Although there are other religions and faiths present in Valencia, it is majorly a Roman Catholic city. Proof of this are its holidays that are mostly related, if not, about the people’s Catholic faith. Here, let us go check out the various celebrations Valencianos have that manifest their strong faith – something you should not miss when you travel to Valencia.
A commemoration of Christ’s death and resurrection, the Holy Week in Valencia is concentrated in Poblados Maritimos’ coastal area. When you visit Valencia during this time, expect three major ceremonies to be held; the Palms Gathering, Holy Burial Procession, and the Resurrection Procession. As part of the Holy Week activities, guilds from all over the city dress up as Bible characters – from Pilate to Herod, the Apostles, and the Holy Women. Then to the clamor of bells, these characters then parade around a designated route. Easter is celebrated in a lively and festive mood.
The Holy Week activities will many any weekend in Valencia memorable enough.

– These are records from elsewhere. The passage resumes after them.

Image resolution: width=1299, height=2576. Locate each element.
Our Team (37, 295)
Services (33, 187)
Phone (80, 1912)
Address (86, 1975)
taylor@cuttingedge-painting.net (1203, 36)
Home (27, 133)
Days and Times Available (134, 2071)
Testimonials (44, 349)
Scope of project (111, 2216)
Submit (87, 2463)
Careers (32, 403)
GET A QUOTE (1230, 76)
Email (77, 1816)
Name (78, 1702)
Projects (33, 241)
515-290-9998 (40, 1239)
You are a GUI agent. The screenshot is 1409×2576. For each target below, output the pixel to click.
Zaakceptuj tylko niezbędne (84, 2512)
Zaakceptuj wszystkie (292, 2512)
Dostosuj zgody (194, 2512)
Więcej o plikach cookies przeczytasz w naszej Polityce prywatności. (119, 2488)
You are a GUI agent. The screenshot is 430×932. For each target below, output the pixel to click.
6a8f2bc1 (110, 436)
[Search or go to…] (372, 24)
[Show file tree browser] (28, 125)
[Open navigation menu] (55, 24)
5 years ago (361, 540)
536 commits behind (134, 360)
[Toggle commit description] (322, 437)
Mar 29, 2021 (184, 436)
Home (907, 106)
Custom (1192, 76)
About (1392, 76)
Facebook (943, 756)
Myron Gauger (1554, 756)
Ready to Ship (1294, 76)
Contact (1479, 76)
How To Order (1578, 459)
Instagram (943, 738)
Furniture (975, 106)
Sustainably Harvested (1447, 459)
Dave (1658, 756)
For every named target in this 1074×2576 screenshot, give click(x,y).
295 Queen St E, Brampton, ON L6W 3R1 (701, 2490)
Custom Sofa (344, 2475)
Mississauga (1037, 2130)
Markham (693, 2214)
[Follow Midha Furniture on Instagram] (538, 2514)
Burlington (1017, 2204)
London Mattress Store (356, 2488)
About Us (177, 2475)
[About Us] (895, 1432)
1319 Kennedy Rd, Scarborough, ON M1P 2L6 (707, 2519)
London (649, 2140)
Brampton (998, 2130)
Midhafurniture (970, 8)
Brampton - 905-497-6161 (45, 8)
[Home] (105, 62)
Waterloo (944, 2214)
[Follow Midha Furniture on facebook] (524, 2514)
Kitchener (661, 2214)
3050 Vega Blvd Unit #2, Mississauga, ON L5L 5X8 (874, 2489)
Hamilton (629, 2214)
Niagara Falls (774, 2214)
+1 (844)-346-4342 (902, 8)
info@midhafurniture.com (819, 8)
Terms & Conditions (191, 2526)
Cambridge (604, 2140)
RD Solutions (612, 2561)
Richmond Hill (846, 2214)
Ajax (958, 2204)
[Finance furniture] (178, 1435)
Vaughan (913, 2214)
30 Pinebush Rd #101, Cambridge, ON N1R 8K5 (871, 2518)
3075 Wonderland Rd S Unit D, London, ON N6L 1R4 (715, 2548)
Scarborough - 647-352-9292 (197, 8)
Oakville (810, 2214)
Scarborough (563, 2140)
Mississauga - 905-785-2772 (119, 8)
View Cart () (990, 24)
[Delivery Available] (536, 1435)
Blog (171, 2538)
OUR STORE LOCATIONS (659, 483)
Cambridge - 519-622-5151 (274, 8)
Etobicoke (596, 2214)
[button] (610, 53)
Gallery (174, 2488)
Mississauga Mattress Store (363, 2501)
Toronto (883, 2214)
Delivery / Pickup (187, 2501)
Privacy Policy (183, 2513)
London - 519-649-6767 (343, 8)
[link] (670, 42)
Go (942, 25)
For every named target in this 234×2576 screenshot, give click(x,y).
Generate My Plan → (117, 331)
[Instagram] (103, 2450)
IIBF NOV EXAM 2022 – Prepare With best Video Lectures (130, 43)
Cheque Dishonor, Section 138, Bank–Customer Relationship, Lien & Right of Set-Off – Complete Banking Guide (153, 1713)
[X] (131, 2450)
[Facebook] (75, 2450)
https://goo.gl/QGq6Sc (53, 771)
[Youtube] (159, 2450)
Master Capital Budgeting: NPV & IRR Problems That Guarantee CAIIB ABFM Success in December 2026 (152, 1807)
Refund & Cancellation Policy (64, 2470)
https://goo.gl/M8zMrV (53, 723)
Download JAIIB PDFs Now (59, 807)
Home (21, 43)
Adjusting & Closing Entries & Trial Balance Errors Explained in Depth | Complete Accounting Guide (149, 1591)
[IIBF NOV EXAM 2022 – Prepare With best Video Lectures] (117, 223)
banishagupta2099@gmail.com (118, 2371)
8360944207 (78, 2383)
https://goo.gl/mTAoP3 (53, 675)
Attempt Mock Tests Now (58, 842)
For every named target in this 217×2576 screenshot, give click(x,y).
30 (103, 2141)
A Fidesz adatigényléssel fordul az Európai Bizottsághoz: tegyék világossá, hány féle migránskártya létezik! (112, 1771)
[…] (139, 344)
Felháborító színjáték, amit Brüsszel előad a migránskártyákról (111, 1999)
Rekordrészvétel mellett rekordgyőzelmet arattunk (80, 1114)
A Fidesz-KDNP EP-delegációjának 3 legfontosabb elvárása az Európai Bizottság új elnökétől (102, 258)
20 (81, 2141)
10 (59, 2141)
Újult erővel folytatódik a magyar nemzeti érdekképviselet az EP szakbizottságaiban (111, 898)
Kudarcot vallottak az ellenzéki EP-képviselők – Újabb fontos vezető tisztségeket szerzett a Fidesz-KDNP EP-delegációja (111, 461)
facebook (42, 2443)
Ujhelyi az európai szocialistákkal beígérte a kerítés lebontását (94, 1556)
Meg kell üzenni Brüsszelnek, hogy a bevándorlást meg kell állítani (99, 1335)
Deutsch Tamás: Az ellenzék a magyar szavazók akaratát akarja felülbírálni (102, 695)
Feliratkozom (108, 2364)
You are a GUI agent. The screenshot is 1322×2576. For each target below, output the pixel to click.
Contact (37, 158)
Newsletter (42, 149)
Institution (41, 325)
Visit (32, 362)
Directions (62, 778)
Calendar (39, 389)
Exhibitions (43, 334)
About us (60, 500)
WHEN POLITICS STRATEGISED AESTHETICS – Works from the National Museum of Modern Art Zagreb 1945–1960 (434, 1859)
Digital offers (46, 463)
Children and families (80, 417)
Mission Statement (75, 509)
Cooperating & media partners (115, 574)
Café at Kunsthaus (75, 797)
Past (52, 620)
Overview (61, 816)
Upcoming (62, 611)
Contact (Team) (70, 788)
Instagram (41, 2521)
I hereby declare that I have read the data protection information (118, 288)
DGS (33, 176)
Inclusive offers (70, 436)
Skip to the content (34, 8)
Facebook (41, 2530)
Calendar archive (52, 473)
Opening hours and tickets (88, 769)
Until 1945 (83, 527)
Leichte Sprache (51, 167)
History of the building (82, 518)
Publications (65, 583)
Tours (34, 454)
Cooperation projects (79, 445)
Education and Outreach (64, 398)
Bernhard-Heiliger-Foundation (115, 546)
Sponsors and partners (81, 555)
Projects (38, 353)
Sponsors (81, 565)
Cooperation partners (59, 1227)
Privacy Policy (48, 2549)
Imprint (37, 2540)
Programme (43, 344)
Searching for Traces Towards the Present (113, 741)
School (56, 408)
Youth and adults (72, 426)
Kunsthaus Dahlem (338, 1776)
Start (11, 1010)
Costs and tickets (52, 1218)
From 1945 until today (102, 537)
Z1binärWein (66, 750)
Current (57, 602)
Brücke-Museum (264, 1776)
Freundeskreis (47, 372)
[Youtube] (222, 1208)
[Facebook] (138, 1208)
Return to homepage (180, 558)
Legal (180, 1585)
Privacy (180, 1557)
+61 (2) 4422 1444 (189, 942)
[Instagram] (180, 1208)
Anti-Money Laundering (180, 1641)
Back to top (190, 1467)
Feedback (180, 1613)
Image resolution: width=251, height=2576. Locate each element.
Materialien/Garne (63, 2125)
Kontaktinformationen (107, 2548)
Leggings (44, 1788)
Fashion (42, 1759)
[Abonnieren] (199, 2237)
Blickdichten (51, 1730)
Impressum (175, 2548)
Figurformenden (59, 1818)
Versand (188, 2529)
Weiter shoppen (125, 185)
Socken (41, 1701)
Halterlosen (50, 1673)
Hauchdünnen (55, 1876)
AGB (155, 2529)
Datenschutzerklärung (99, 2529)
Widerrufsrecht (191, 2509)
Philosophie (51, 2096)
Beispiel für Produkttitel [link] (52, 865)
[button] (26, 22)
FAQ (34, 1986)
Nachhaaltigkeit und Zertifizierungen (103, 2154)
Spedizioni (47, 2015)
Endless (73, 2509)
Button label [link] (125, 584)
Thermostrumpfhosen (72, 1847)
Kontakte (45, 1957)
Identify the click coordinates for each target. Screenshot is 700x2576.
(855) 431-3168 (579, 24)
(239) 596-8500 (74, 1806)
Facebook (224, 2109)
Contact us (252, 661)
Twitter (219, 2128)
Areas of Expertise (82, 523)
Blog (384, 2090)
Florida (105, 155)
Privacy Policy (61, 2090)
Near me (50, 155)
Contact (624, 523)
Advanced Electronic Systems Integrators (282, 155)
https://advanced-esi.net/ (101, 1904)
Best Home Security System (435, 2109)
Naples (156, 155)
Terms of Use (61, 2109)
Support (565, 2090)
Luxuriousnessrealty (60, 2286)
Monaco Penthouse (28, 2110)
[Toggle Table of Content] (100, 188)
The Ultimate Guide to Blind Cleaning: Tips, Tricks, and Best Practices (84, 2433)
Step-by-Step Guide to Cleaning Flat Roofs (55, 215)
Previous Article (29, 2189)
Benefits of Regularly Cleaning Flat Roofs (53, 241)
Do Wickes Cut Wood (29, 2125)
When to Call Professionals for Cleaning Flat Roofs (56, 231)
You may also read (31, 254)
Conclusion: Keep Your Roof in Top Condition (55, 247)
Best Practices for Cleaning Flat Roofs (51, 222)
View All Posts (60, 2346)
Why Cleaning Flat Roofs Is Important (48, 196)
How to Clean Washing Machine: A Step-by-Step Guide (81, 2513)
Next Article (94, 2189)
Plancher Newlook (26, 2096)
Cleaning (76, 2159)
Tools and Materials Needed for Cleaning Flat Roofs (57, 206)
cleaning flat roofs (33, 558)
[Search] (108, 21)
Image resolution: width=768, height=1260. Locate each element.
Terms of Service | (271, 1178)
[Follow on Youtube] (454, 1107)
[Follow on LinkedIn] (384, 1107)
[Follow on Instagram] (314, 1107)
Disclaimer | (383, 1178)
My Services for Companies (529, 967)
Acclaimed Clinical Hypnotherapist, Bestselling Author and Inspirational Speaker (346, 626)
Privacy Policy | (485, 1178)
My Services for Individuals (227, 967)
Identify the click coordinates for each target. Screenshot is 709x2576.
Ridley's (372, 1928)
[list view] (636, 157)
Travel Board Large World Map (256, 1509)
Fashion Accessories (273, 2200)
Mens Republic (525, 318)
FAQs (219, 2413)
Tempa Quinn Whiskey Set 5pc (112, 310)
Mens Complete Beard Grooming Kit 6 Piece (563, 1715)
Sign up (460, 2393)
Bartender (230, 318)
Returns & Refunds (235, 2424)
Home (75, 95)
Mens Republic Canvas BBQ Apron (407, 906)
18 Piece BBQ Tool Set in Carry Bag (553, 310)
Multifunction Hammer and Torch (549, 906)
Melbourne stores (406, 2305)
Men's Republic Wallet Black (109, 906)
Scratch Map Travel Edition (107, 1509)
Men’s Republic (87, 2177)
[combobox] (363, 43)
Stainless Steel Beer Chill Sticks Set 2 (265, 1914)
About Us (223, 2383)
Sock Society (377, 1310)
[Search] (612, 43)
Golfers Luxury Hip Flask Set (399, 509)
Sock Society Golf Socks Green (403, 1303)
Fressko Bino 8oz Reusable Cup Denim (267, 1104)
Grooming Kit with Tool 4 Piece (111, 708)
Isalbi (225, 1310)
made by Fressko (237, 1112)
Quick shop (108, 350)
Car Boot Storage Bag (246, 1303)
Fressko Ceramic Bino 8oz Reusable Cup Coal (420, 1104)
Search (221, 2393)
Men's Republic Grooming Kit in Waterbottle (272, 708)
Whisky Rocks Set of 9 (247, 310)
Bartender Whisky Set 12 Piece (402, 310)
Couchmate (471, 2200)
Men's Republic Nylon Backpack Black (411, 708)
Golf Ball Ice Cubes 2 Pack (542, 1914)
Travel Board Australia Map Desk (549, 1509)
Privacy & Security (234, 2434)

Feast of San Vicente Ferrer
A week following Easter, Valencianos gather once again to pay homage to San Vicente Ferrer, their patron saint. The home of San Vicente– which was turned into a museum – takes the center of attention during this event as it showcases the extravagant ceramic interior of Valencia and of course, the saint’s life. Outside the altar with the portrait of the saint, a ceremony is held where flowers are offered.
Not to be missed during the feast are the street altars which will serve as stage for the children below the age of 13 performing the many miracles of San Vicente in the city. Here you will witness the talents of Valencia’s little performers.
Our Lady of the Forsaken Festival
Honoring Virgen de los Desamparados or the Our Lady of the Forsaken, a concert is held at the Plaza de la Virgen and fireworks are displayed in the city’s riverside every second Sunday of May. These, along with the showcase of Valencia’s traditional dances and an open-air mass complete the festival.
For tourists, the feast is also an opportunity to get hold of Valencia’s traditional terracotta and ceramic goods at the Plaza de la Reina.
The Feast of Virgen de la Salud or the Virgin of Good Health, held mid-September is a chance for visitors to get a glimpse of the city’s talented acrobats known as muixeranga in Spanish. Forming breath-taking human pyramids, it is no wonder why this event is the highlight of the festival.
As a religious event, the festival would not be complete without processions and masses. Wines and local food are also served for everyone.
These are just four of the many festivals and holidays in Valencia that manifest its Roman Catholic religion. If you stay longer in the city, you’ll discover how the natives embraced and live their beliefs.